Twenty-four-well plate biofilm assay.

The capacity for biofilm formation was tested in a 24-well plate assay modified for use with a 96-well microplate (18). Briefly, 200 μl of a 37°C overnight culture in THB was added to the wells of a 24-well polystyrene tissue culture plate each containing 1.8 ml of THB and incubated at 37°C for 3 days. After incubation, media and planktonic bacteria were removed by aspiration and the wells were washed twice with sterile phosphate-buffered saline (PBS; pH 7.2). The remaining attached bacteria were fixed with 500 μl of methanol for 30 min. After drying in air, the biofilms were stained with 0.1% crystal violet (500 μl) for 30 min at room temperature. The wells were washed twice with tap water to remove unbound crystal violet stain and dried for 2 h at 70°C. After the addition of 500 μl of 33% (vol/vol) glacial acetic acid to each well, the plate was shaken for 30 min to release the stain from the biofilms, and 200-μl aliquots were added to wells of a 96-well microplate before the determination of optical density at 600 nm (OD600) using an absorbance reader.

EPS assay.

Exopolysaccharide (EPS) produced by 10 S. suis strains which could form biofilms was extracted as previously described (26, 28), with some modifications. Briefly, planktonic bacteria were grown in THB with shaking, while biofilm-grown cells were incubated statically in a 24-well plate at 37°C for 72 h and then harvested by centrifugation (10,000 × g, 20 min, 4°C). The cells were washed once with buffer (1 mol/liter NaCl, 10 mmol/liter EDTA, pH 8.0) to release cell-bound EPS, and this was added to the culture supernatant, which contained any unbound EPS. The supernatant mixtures were extracted with 2 volumes of cold (−20°C) isopropanol for 24 h at 4°C to precipitate EPS, which was collected by centrifugation (10,000 × g, 20 min, 4°C). The bacterial protein contaminants in the EPS were precipitated with 25% (wt/vol) trichloroacetic acid on ice for 2 h and removed by centrifugation. EPS in the resulting supernatant was reprecipitated with two volumes of cold isopropanol as described above and air dried. The carbohydrate content of EPS was estimated by the phenol-sulfuric acid method of Dubois et al. (8) using d-glucose as the standard. The experiment was performed three times.

Observation of biofilm structure by SEM.

The structural architecture of the SS2-4 biofilm was visualized by scanning electron microscopy (SEM). Bacterial cells were inoculated in a 6-well culture plate containing glass coverslips, and the microscopic sample was prepared as described previously (24). The biofilm that formed on the glass coverslips was examined using a JEOL-JSM-6380LV scanning electron microscope.

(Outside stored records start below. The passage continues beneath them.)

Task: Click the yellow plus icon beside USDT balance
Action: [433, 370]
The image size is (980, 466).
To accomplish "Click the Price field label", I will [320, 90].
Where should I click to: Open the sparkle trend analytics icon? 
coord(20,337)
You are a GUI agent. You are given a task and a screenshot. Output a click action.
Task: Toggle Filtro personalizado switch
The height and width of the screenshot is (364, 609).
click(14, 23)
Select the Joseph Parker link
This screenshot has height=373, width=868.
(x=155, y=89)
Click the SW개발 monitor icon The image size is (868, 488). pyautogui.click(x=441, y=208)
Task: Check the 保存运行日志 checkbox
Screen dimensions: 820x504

Effects of antibiotics on S. suis biofilm.

Determination of the MICs and minimal bactericidal concentrations (MBCs) of ampicillin, amoxicillin, ciprofloxacin, kanamycin, and rifampin for 10 planktonic cultures was conducted according to the method of Grenier et al. (12), with some modifications. Briefly, 2-fold serial dilutions of antibiotics were prepared in THB culture and 20-μl volumes of the dilutions were inoculated into wells of sterile 96-well polystyrene plates. A 180-μl volume of an overnight culture of SS2-4 diluted in fresh THB to an OD600 of 0.2 was inoculated into each well containing a dilution of the antibiotics. After 24 h of incubation at 37°C, the MIC was determined by monitoring the OD600. To determine MBCs, 100-μl volumes of culture were recovered from wells with no visible growth and spread on Todd-Hewitt agar plates. The MBC was the lowest concentration of antibiotic at which no colonies were obtained on the agar medium.

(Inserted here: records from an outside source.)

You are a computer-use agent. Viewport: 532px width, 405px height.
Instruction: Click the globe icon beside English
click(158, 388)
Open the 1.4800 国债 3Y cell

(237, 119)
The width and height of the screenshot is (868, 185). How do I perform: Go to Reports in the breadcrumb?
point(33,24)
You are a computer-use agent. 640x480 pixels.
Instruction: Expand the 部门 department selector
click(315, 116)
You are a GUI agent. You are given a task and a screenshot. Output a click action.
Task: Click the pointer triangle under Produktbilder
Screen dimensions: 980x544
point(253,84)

For the measurement of the susceptibility of biofilms to antimicrobial agents, the biofilm was prepared in a 96-well microplate as previously described (18). After the medium was removed, the 72-h preformed biofilm was exposed to ampicillin or amoxicillin over a range of 0.125 to 1,280 μg ml−1. After 24 h of incubation at 37°C, the biofilm was suspended by scraping and the MIC was estimated by recording the OD600. The MBCs for the biofilm-grown cells were determined by incubating the biofilm for 24 h with antibiotics, followed by suspension in THB and spreading of 100 μl on Todd-Hewitt agar plates (12).

Effect of phage SMP on S. suis biofilms.

Bacteriophage treatment has been proposed as one method for controlling bacterial biofilms (4, 25). SMP is an S. suis serotype 2 (SS2) lytic bacteriophage which can lyse S. suis strains SS2-H and SS2-4. To determine the effect of phage SMP on preformed biofilm, biofilms were formed by 10 S. suis strains in a 24-well plate for 72 h as described above. Planktonic bacteria were removed, phage was added to the wells at 109 PFU/well, and the plate was incubated for 24 h at 37°C. The phage effect was quantified by adding appropriate phage dilutions in SM buffer (5.8 g of NaCl, 2 g of MgSO4·7H2O, 50 ml of 1 M Tris-HCl [pH 7.5], and 0.1 g of gelatin in a final volume of 1 liter of double-distilled H2O) to wells to provide a range of 1 × 106 to 1 × 109 PFU/well to treat biofilms of S. suis strain SS2-4. The 24-well plates were incubated at 37°C for 4, 8, 12, 24, 36, or 48 h and then washed and stained, and OD600s were measured as described above. The viable count was also determined by reduction of 3-(4,5-dimethylthiazol-2-yl)-2,5-diphenyltetrazolium bromide (MTT) (9). Briefly, a stock solution (100 mg MTT, 20 ml 10 mM PBS) was filter sterilized and kept for no more than 2 weeks at 4°C. The S. suis culture in exponential phase was centrifuged (12,000 × g, 10 min) and washed once with PBS (pH 7.2). Then the S. suis culture was diluted and 100 μl was added to 20 μl of MTT in a 96-well plate and incubated for 2 h at 37°C. After incubation, 100 μl of dimethyl sulfoxide was added, the OD570 was measured, and the viable count was determined from a standard curve. The experiment was performed in triplicate.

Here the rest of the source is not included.